We recognize that a later Supreme Court decision may overrule prior appellate court decisions which directly conflict with it, whether such prior decisions are mentioned and commented upon or not. (In re Lane (1962) 58 Cal.2d 99, 105 [22 Cal.Rptr. 857, 372 P.2d 897].) However, language in any opinion is to be understood in light of the facts and the issue before the court (Ginns v. Savage (1964) 61 Cal.2d 520, 524, fn. 2 [39 *701Cal.Rptr. 377, 393 P.2d 689]), and broad language in any case must be distinguished from its narrow holding. (Hollister Convalescent Hosp., Inc. v. Rico (1975) 15 Cal.3d 660, 668 [125 Cal.Rptr. 757, 542 P.2d 1349].) We have already detailed the facts in Kisbey. To reiterate, when the officers walked toward the Ford, they intended to question its occupants about the disturbance at the station and cite the driver for traffic violations. At that point, the Ford sped away, and collided with Kisbey’s car. When we consider the court’s language in light of those facts, it seems apparent that the court held only that the immunity of Government Code section 845.8 was applicable whether the officers intended an arrest or only a temporary detention of the driver of the Ford, and even if the process had not reached the point of physical control over the suspect. (Kisbey v. State of California, supra, 36 Cal.3d at p. 419; see also pp. 423-424 [dis. opn. by Bird, C. J.].) We conclude that notwithstanding the sweep of the Kisbey court’s language, its narrow holding does not conflict with either Duarte v.

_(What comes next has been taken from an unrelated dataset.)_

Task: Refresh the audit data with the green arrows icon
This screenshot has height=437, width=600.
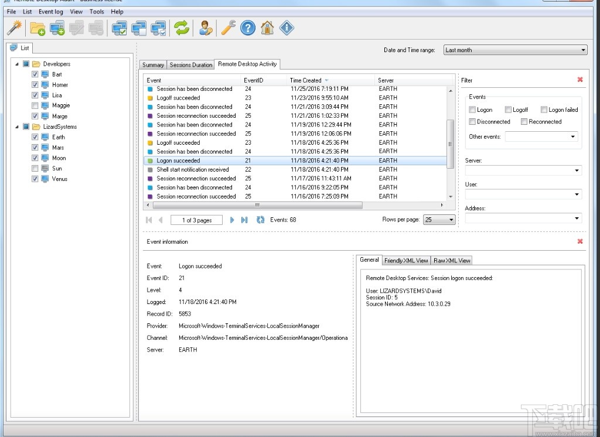Action: click(x=182, y=28)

City of San Jose, supra, 100 Cal.App.3d 648 or City of Sacramento v. Superior Court, supra, 131 CaI.App.3d 395.3
Accordingly, the city was not immune from liability for the conduct of its officers, and the trial court correctly denied its motion for judgment on the pleadings. Whether the officers’ conduct was negligent, and whether that negligence proximately caused plaintiffs’ injuries are questions of fact. (City of Sacramento v. Superior Court, supra, 131 Cal.App.3d at pp. 405-406.)
However, the trial court erred in denying judgment on the pleadings in favor of Officers Ingraham and Harris. As we have already indicated, they are immune from liability. (Veh. Code, § 17004; Gov. Code, § 845.8, subd. (b); Brummett v. County of Sacramento, supra, 21 Cal. 3d at p. 883; Duarte v. City of San Jose, supra, 100 Cal.App.3d at p. 654; City of Sacramento v. Superior Court, supra, 131 Cal.App.3d at p. 400.)
Relying on Vehicle Code section 21056, plaintiffs contend that this immunity applies only when the employee drives with due regard for the safety *702of all persons using the highways. The contention is without merit. Section 21056 and its companion, section 21055, only establish driving standards for emergency vehicles; they do not set rules for immunity. Even if the driver of an emergency vehicle does not comply with section 21056, only the public entity may be liable for the resultant injury. (See Brummett v. County of Sacramento, supra, 21 Cal.3d at pp. 885-886; Gibson v. City of Pasadena (1978) 83 Cal.App.3d 651, 656-658 [148 Cal.Rptr. 68].)
The alternative writ is discharged. Let a peremptory writ of mandate issue directing the respondent superior court to vacate its order denying the motion for judgment on the pleadings of Officers Ingraham and Harris and to enter an order granting their motion. The petition for peremptory writ of mandate of the City of San Jose is denied.
White, P. J., and Barry-Deal, J., concurred.
The application of petitioner City of San Jose for review by the Supreme Court was denied June 20, 1985.